▸ **MATERIAL PROVIDED**
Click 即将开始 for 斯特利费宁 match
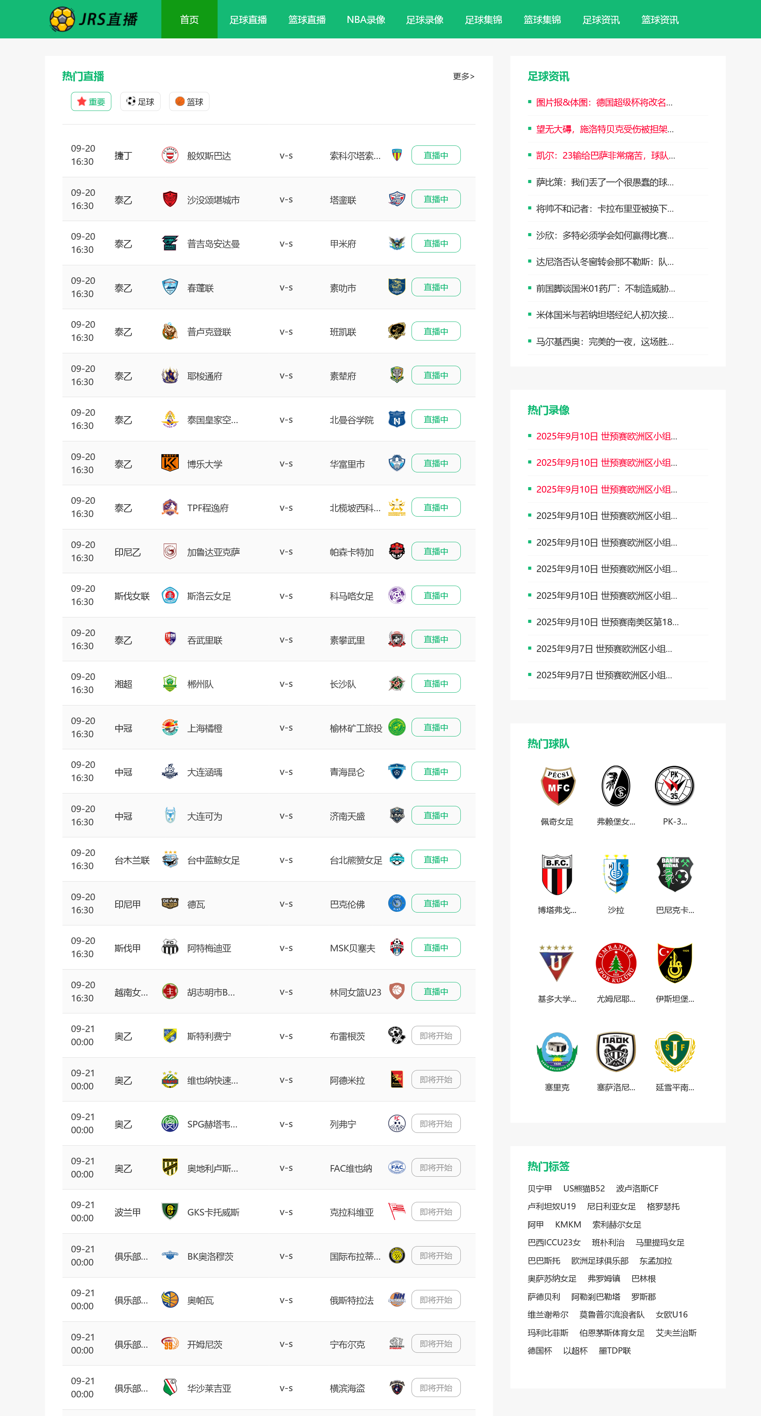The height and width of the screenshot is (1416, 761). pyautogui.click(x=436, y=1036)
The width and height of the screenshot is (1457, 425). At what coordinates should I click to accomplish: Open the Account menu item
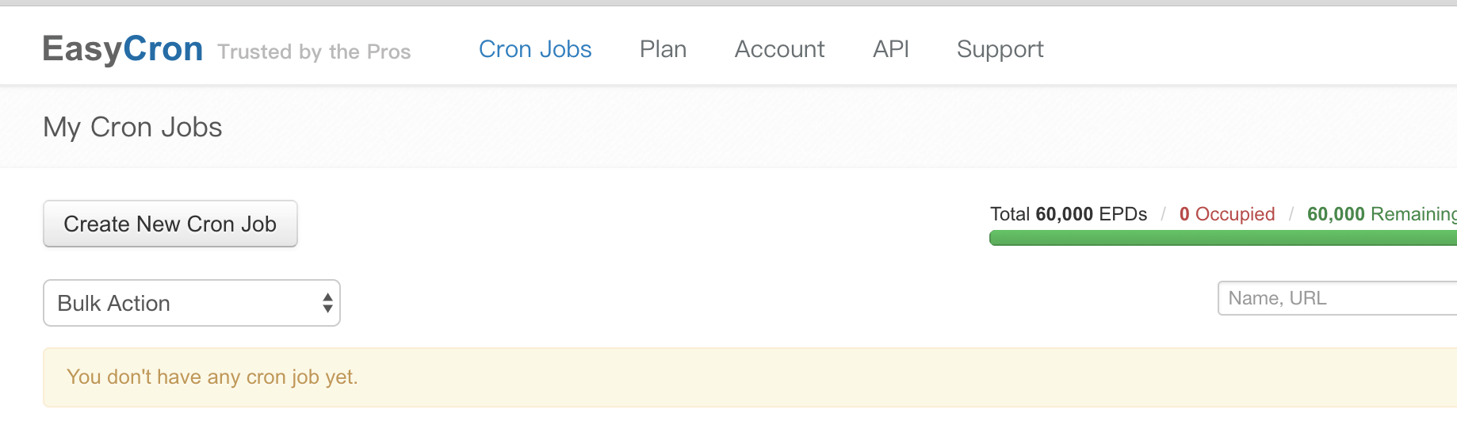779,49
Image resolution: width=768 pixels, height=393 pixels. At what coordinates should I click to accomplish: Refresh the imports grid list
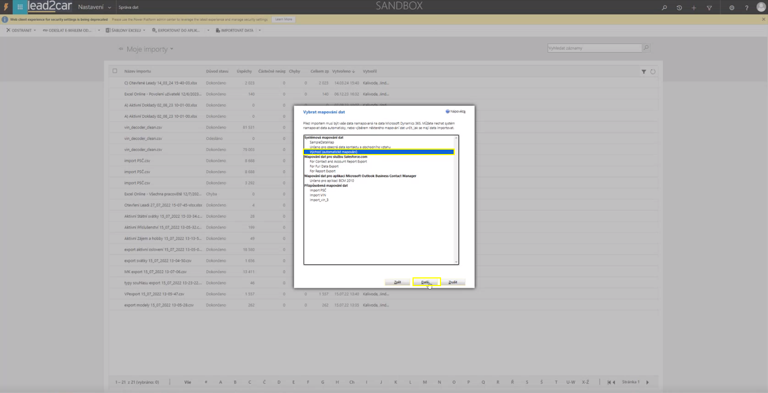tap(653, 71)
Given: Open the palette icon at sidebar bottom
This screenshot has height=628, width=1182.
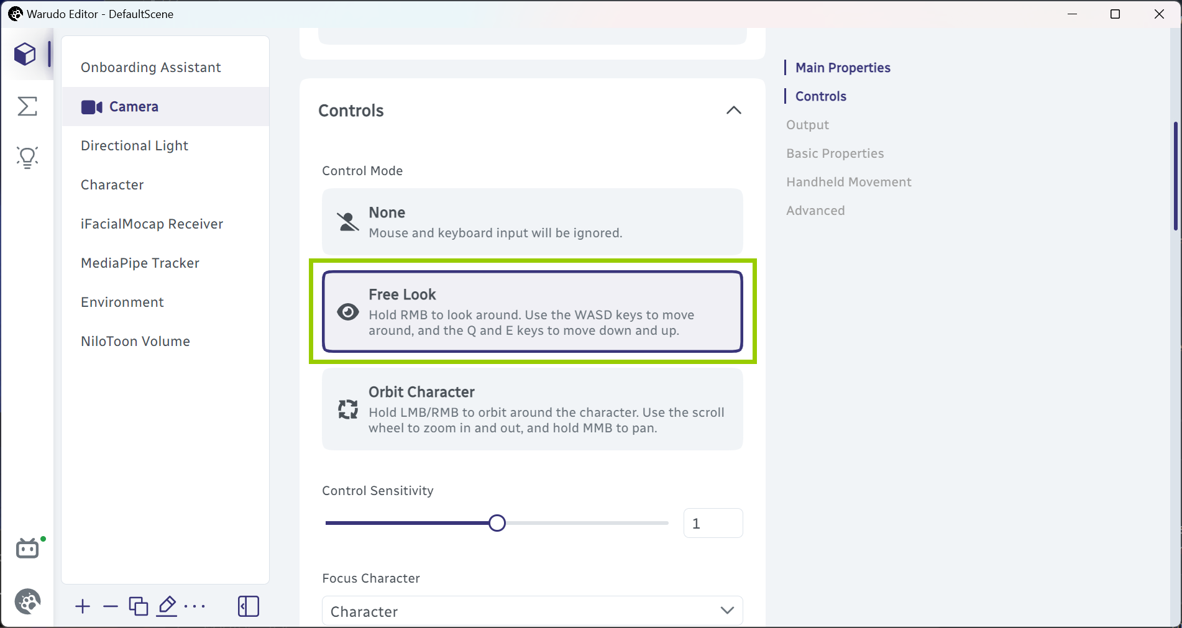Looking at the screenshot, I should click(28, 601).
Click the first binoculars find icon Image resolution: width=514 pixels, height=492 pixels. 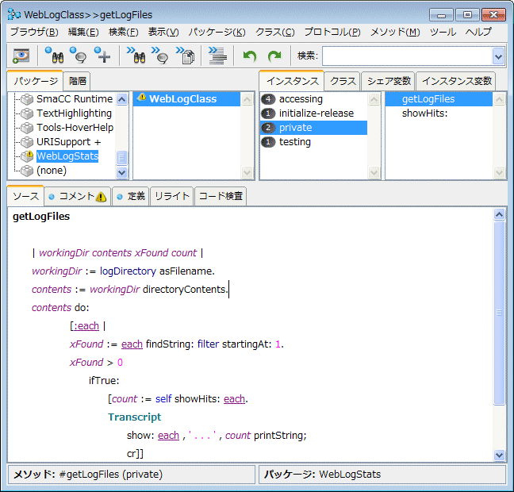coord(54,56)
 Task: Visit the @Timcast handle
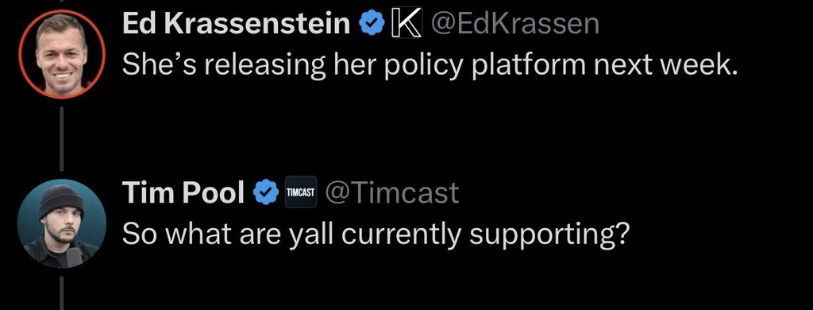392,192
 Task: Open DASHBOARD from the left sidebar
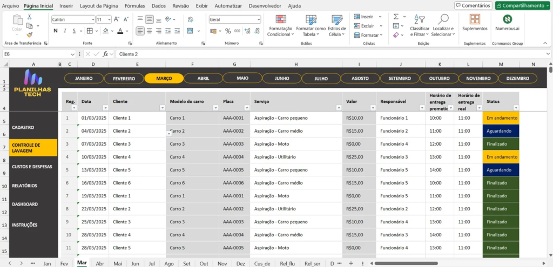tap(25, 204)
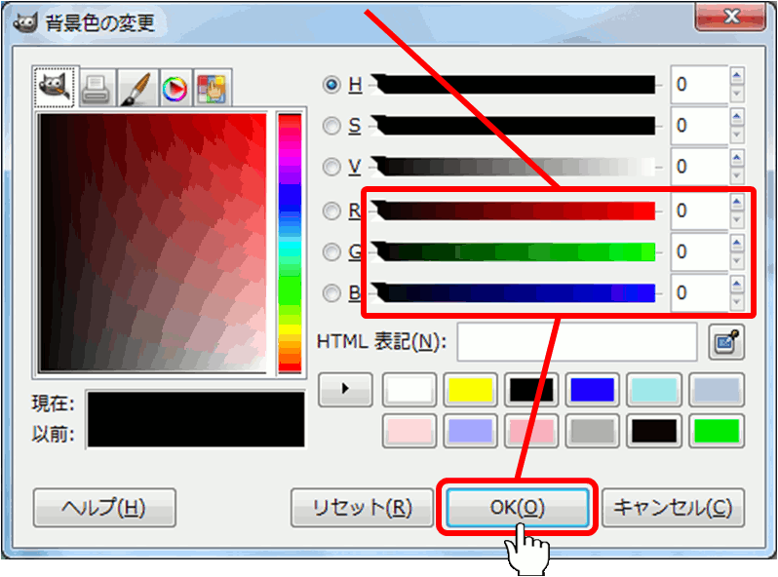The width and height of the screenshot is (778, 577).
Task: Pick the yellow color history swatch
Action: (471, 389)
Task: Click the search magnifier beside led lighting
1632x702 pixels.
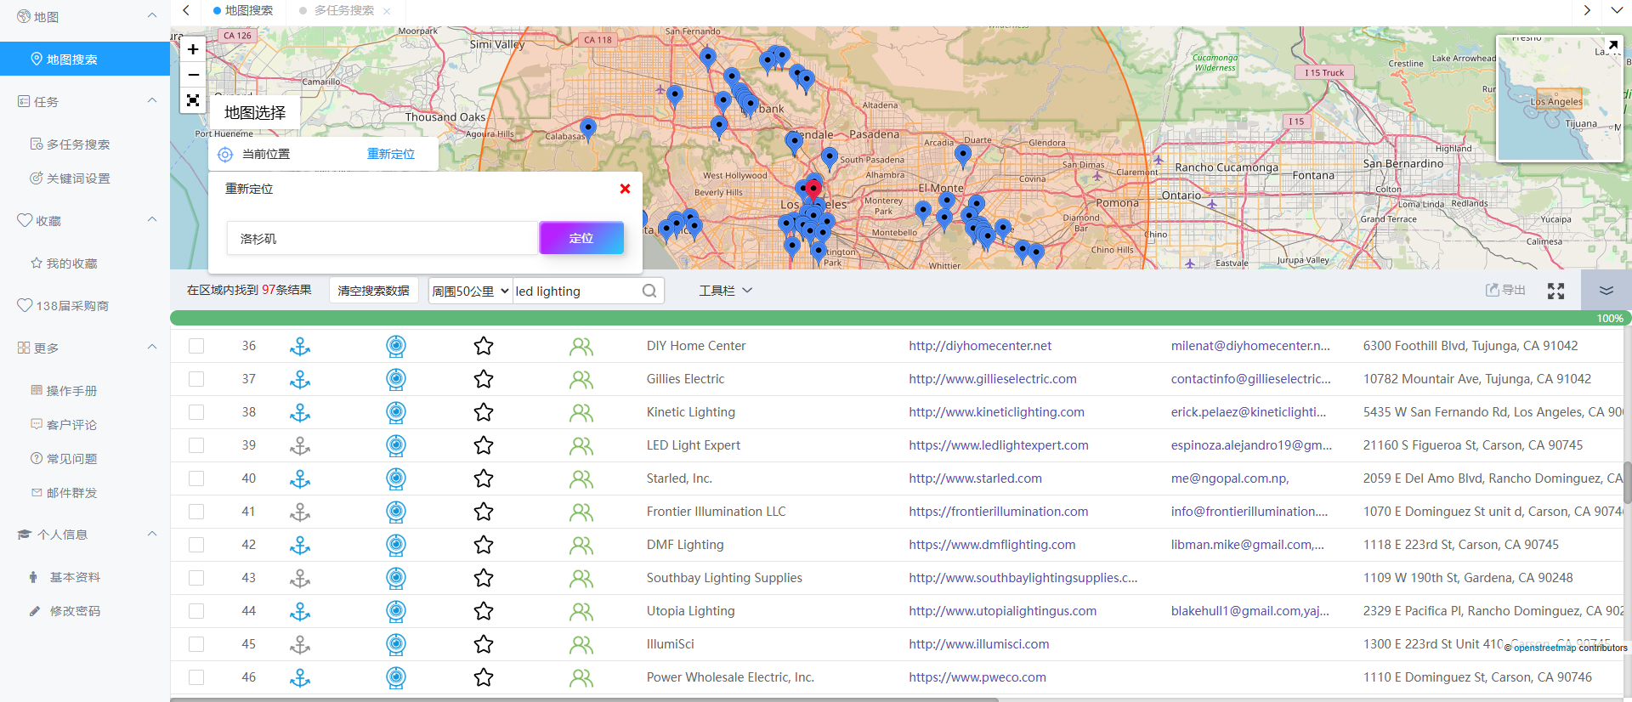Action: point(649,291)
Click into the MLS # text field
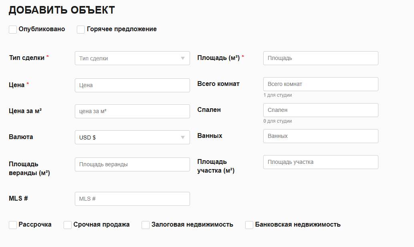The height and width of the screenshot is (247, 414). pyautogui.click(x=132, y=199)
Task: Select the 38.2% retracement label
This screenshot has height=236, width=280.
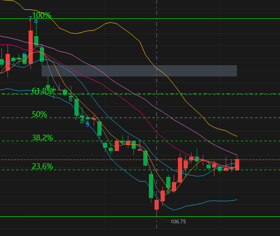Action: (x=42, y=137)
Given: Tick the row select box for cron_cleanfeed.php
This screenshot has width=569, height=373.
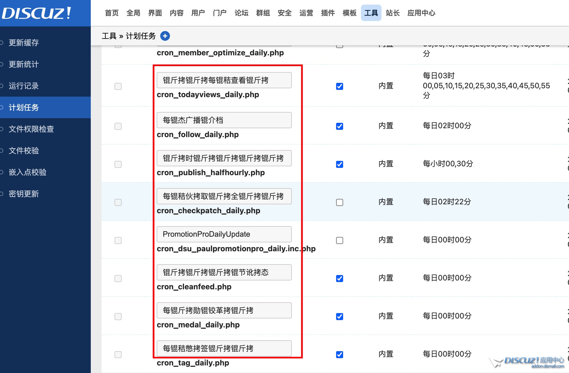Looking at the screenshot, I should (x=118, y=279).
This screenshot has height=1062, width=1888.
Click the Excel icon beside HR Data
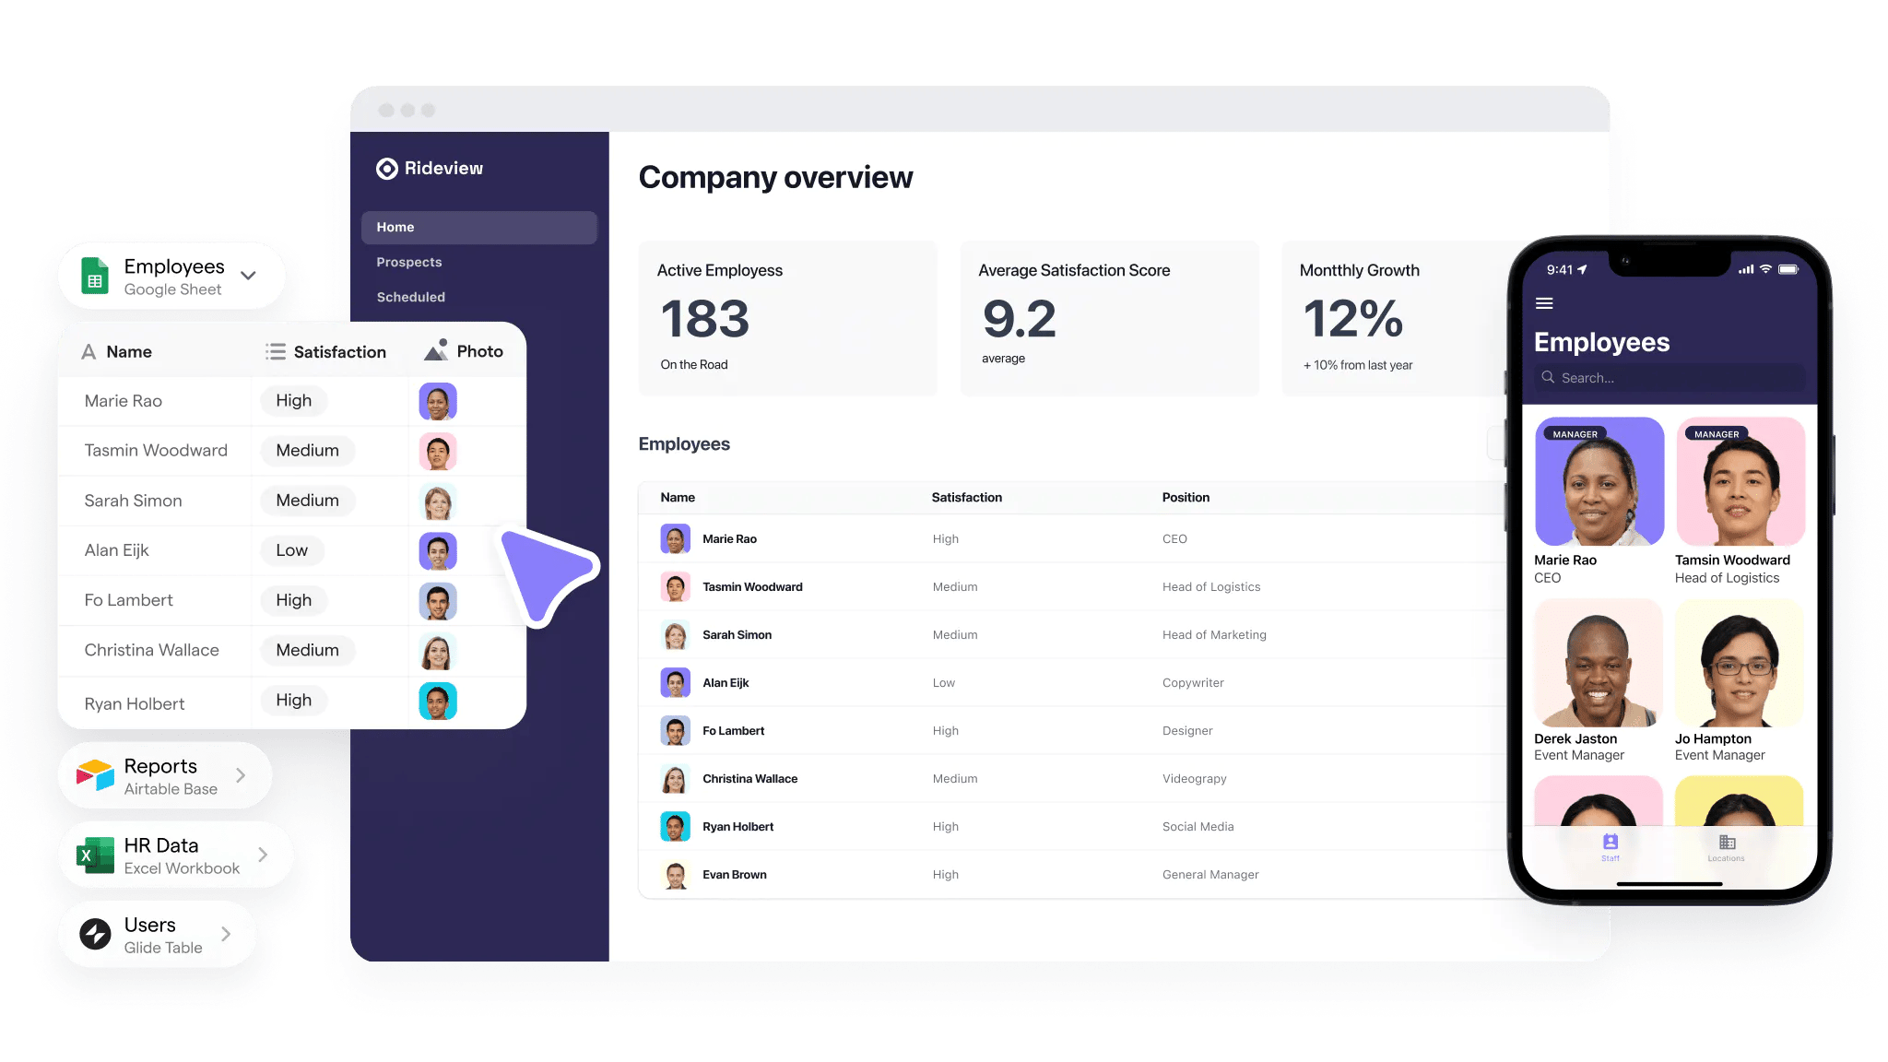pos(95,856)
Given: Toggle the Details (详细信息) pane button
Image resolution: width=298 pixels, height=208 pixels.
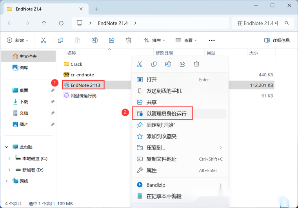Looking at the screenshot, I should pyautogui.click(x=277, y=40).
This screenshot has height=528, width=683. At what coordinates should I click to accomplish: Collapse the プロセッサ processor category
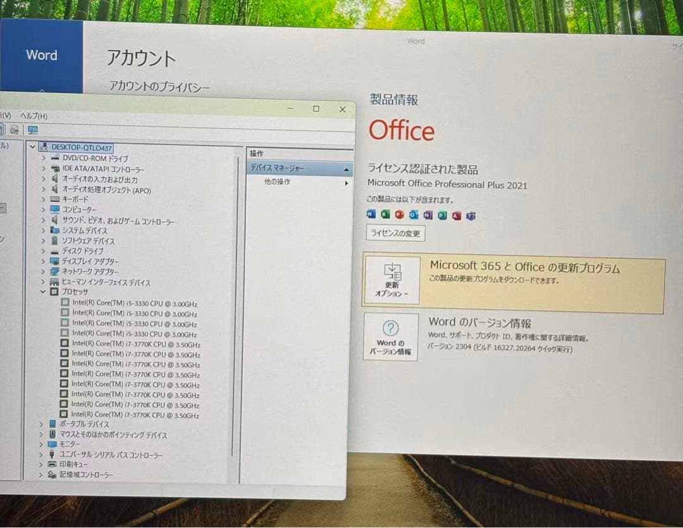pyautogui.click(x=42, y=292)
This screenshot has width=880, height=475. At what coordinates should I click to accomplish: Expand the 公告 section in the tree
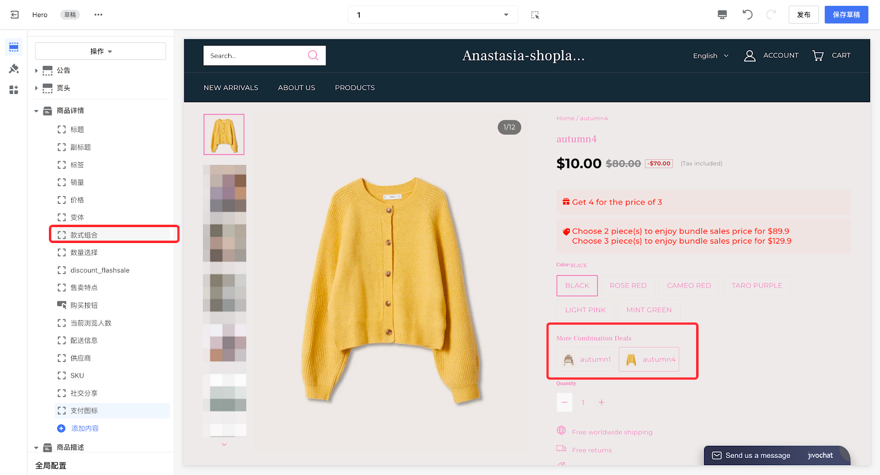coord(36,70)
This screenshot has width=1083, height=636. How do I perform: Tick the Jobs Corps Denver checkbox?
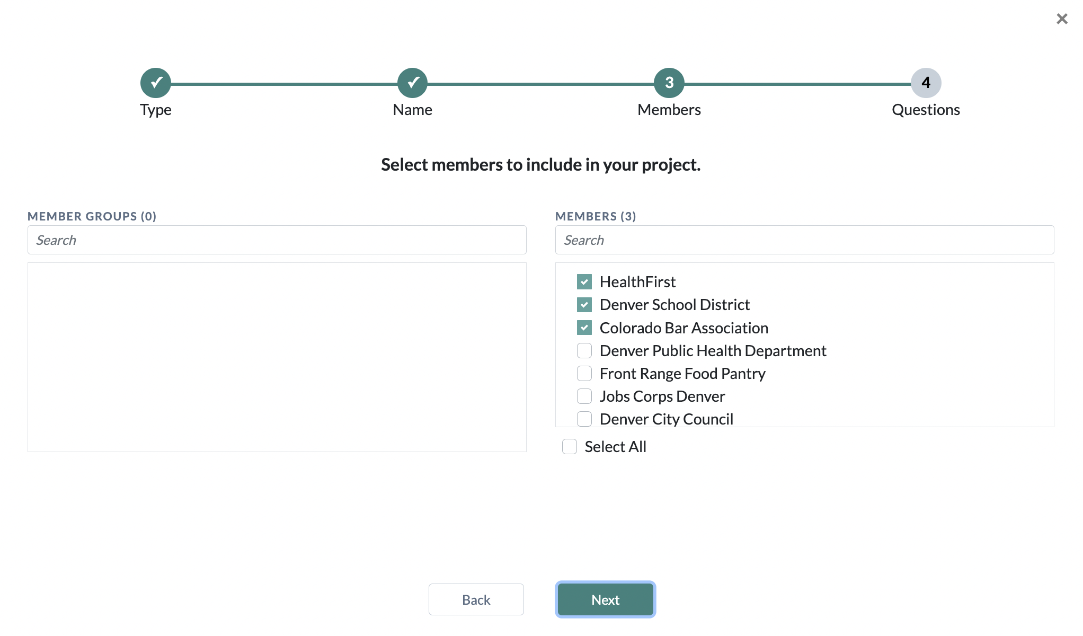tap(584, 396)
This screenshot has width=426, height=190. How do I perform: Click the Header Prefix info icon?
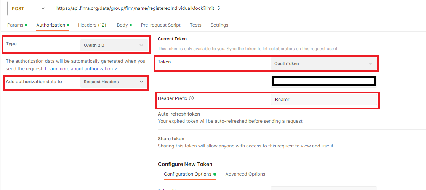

▸ **SET PROBLEM**
Copy the records word for word from the line with "Given: Toggle the Details (详细信息) pane button" to the line with "pyautogui.click(x=42, y=292)", including both of those lines, and leave the pictures out of your answer.

▸ **RESULT**
Given: Toggle the Details (详细信息) pane button
Image resolution: width=298 pixels, height=208 pixels.
Looking at the screenshot, I should pyautogui.click(x=277, y=40).
This screenshot has height=528, width=683. At what coordinates should I click to accomplish: Collapse the プロセッサ processor category
pyautogui.click(x=42, y=292)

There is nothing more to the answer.